Monday 24 May 2010

“Modern gay classic” French Armenian Serge Avedikian won Palme d'Or 2010 at Cannes

Simply amazing news. French Armenian director, actor, writer and producer Serge Avedikian received the highest award at Cannes - Palme d'Or - Short Film, 2010, for Chienne d’Histoire (Barking Island). [Another director of Armenian origin, Lebanese Armenian video artist and filmmaker Vatche Boulghourjian was awarded 3rd prize Cinéfondation Ex-aequo, 2010, for Hinkerord Zorasune (The Fifth Column). Congrats, Vatche!!]

Congrats, dear Serge!!

Serge Avedikian made an unforgettable mark on the history of world gay cinema by playing in a very different wartime love story - Nous étions un seul homme (We Were One Man), film by renown French director Philippe Vallois in 1979.

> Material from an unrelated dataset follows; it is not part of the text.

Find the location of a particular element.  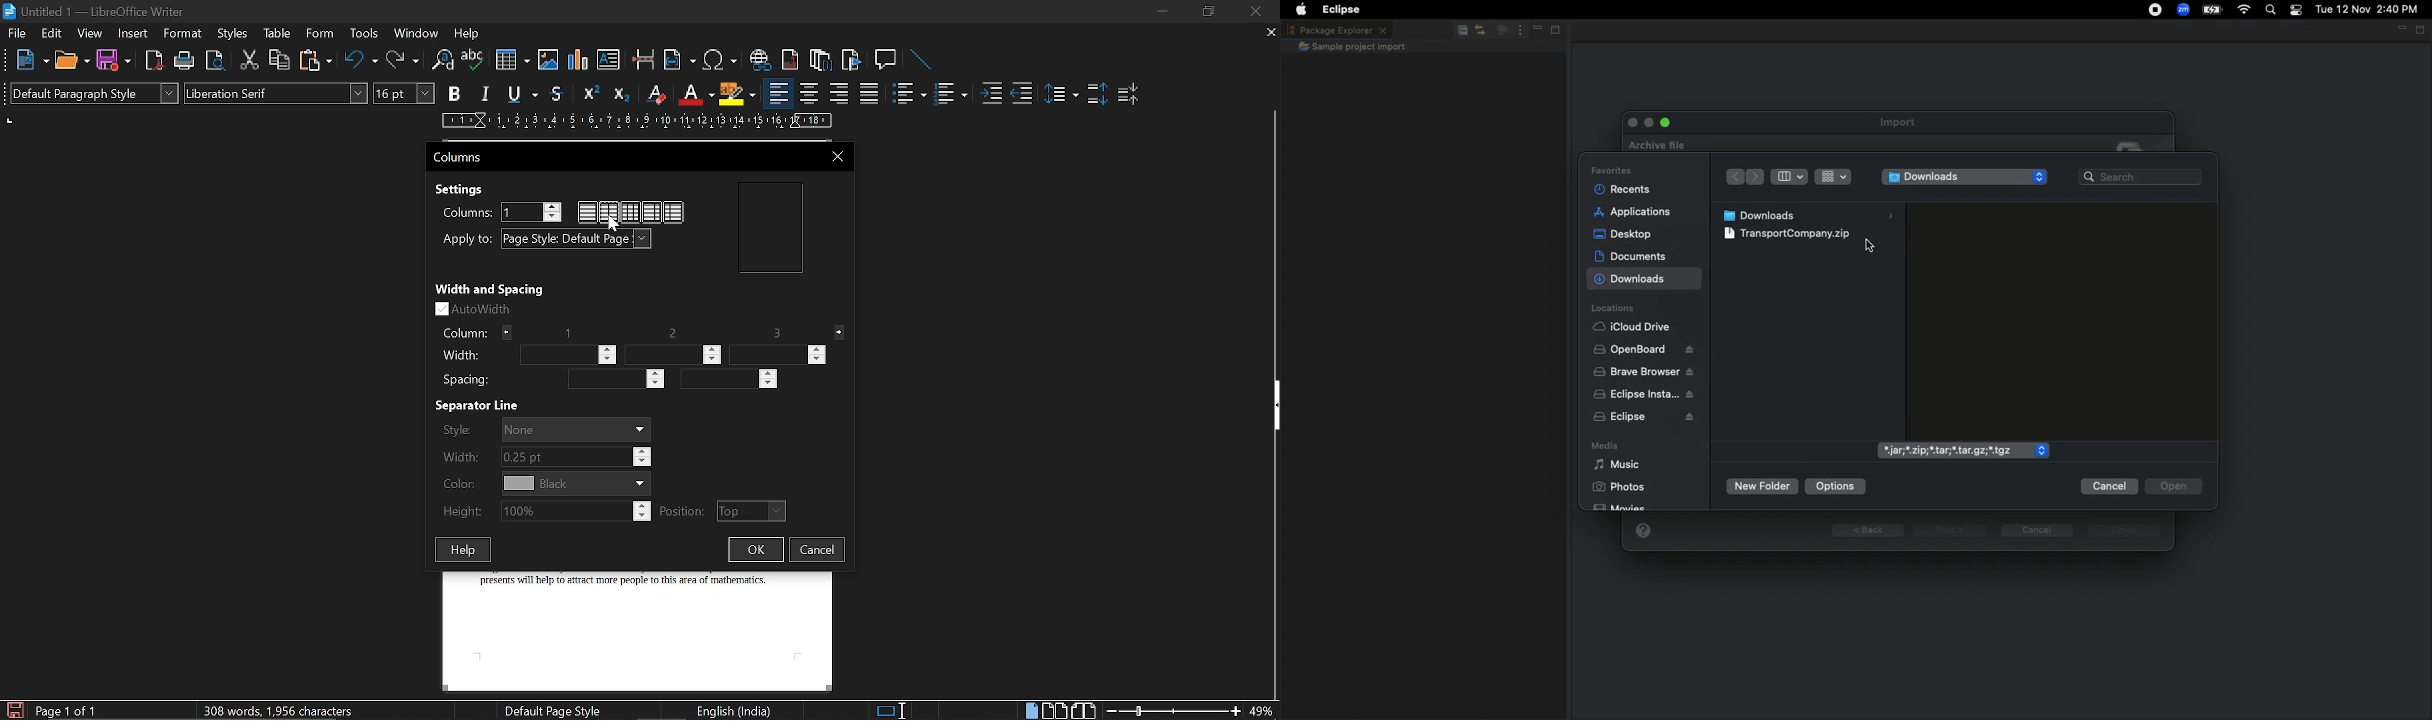

Width is located at coordinates (545, 457).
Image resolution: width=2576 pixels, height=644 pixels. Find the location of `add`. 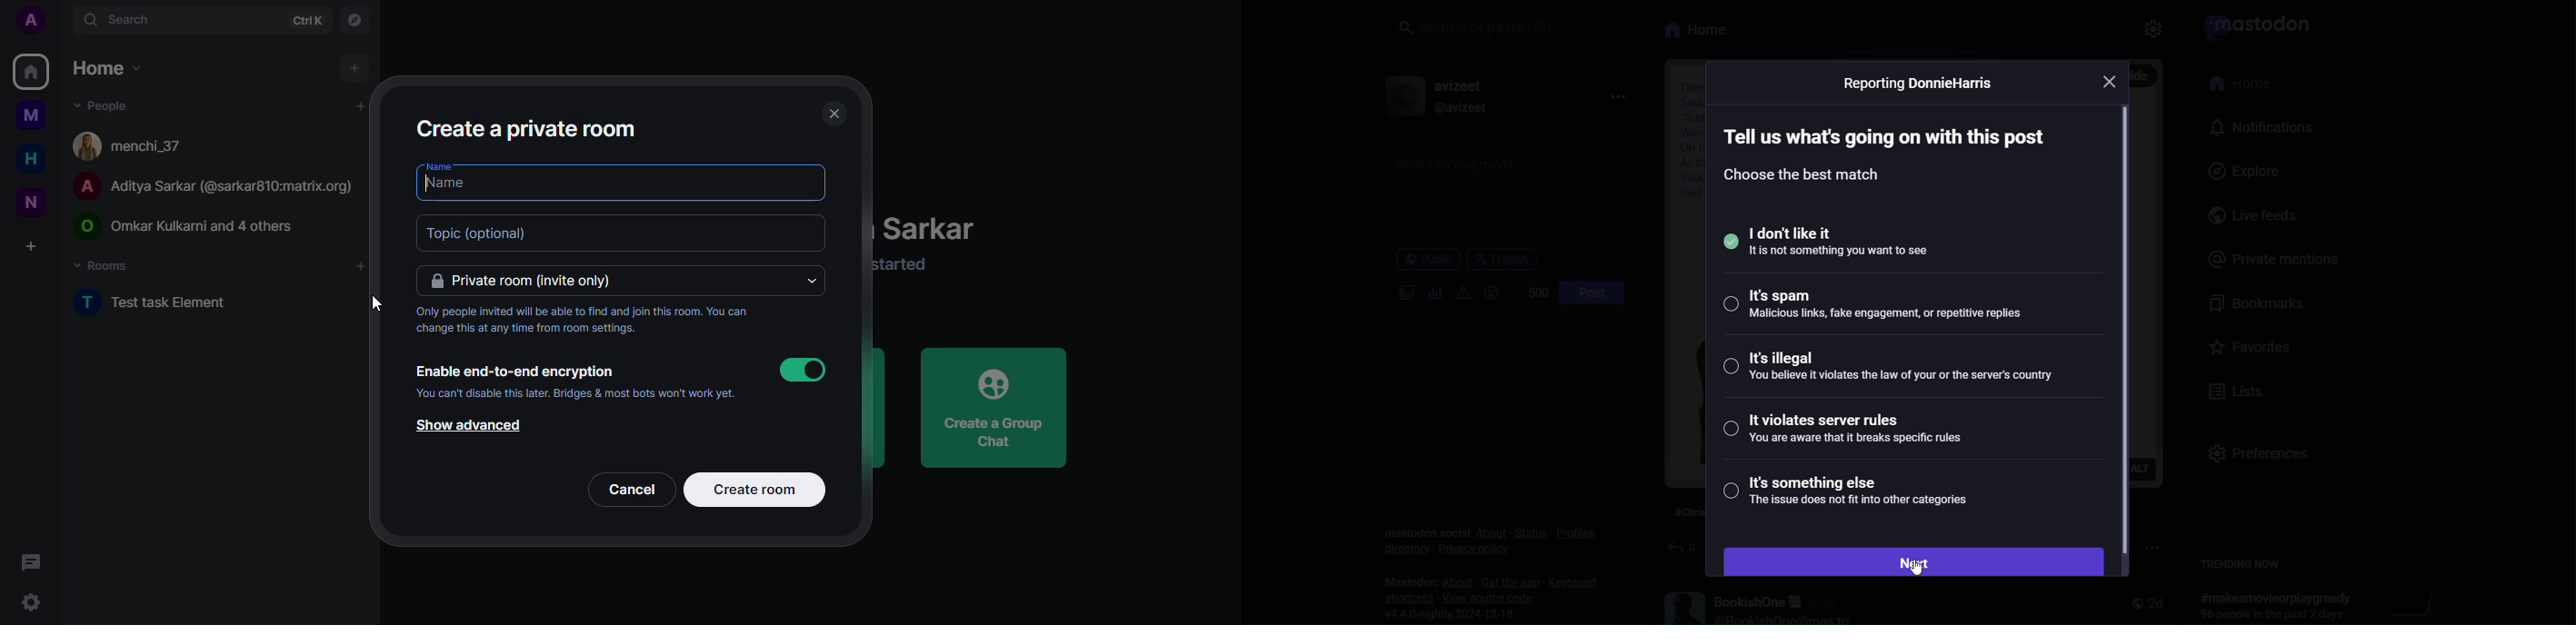

add is located at coordinates (361, 267).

Critiques call it the “most unusual wartime love story”, “a modern gay classic”.
“We Were One Man' had its U.S. premiere at the Chicago International Film Festival in 1980, where it was awarded the prestigious Silver Hugo. Written, produced, edited, and directed by France's premiere gay director, Philippe Vallois [...]

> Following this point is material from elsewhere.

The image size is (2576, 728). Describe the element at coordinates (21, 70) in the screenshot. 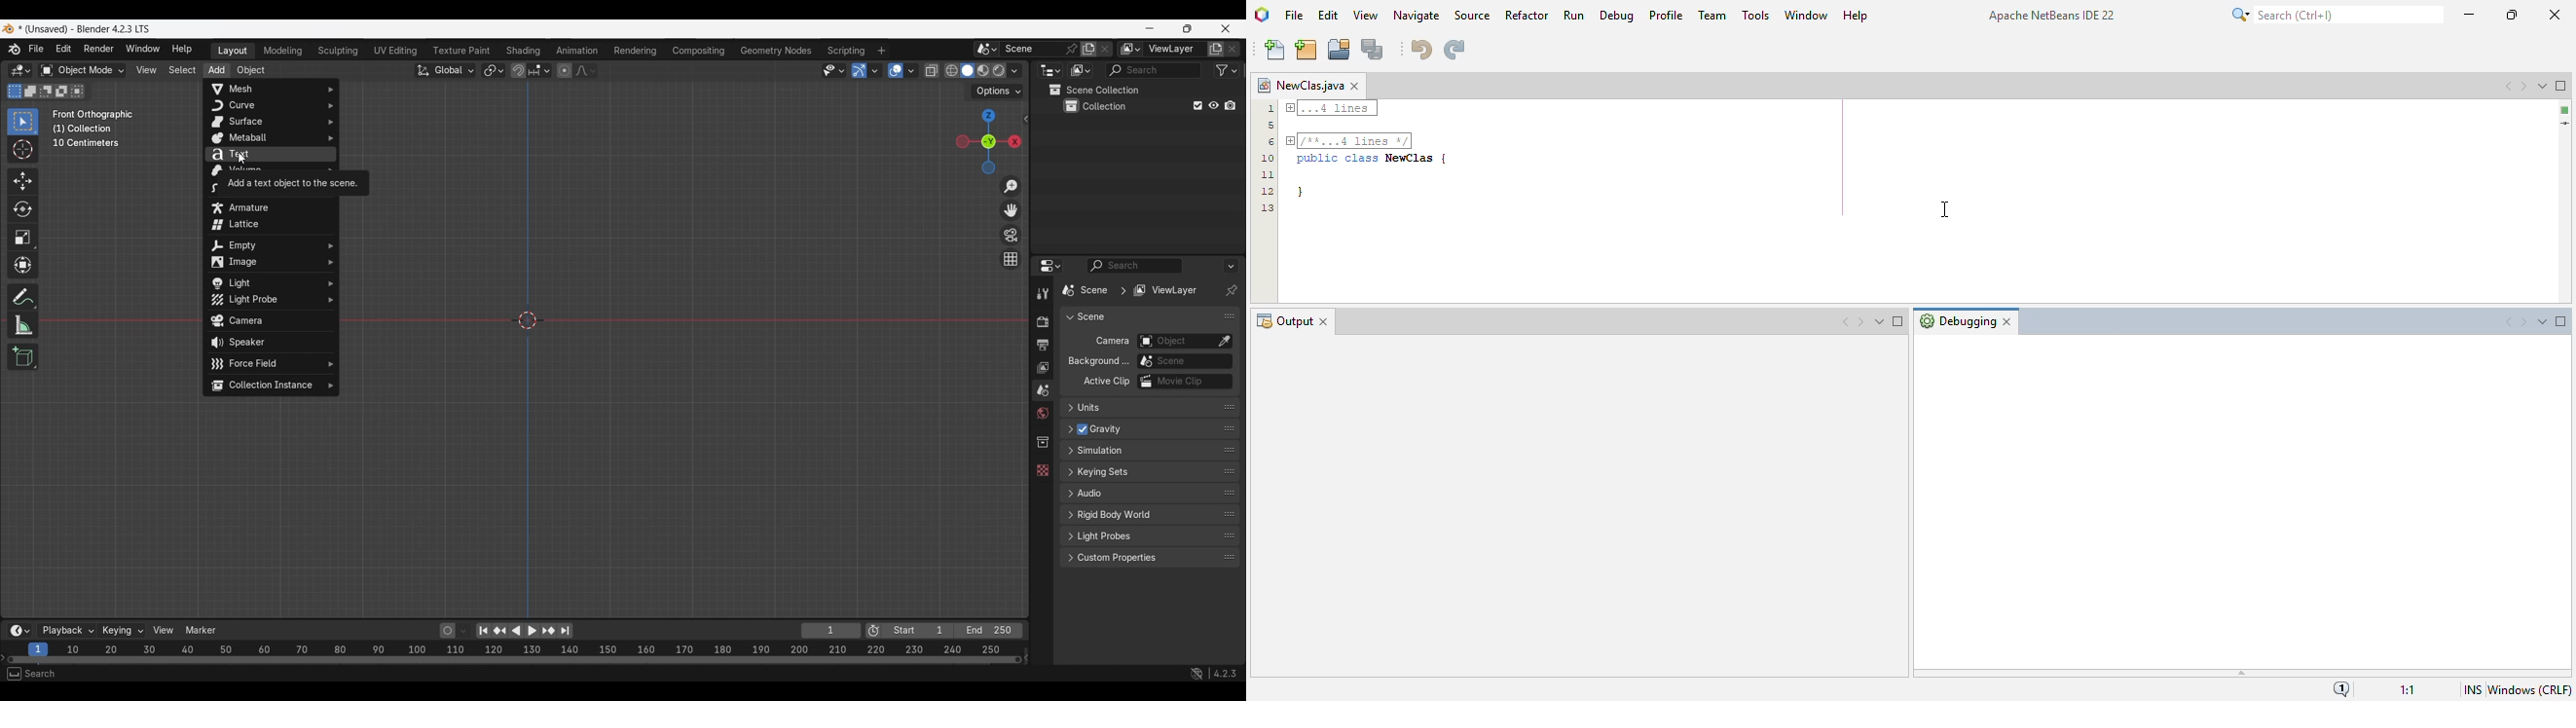

I see `Select editor type/3D Viewport, current selection` at that location.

Serge Avedikian who plays the French simple minded country asylum runaway Guy and Piotr Stanislas who plays the German soldier Rolf both deliver performances which are truly extraordinary.”

“In rural France, a male farmer comes across a wounded German officer. Allowing his pacifist nature to supersede his patriotism, the farmer hides the German in his barn. The two men become friends....and then, lovers. Handled with taste (if not always discretion), We Were One Man offers a fascinating variation on the standard "opposites attract" theme.”


***
Brief biography (based on Wikipedia): Avedikian’s parents were born in France, children of survivors of the 1915 Armenian Genocide. In 1947, influenced by Stalin's and Maurice Thorez' propaganda, they left to rejoin the motherland, where Avedikian, born in Yerevan in 1955, attended the French school. At the age of fifteen along with his family, he returned to France. He got his stage debut in college, in his professor's amateur theater company. After studies at the Conservatory of Dramatic Arts in Meudon (France), he arrived in Paris in 1971 where he worked with the students of the Paris Conservatory. In 1976, he created a theater company and produced several plays. At the same time, he pursued a career as a theater, movie and television actor. In 1988, he founded his own production company but continues to direct films. Currently, he is working on his first feature film The Last Round.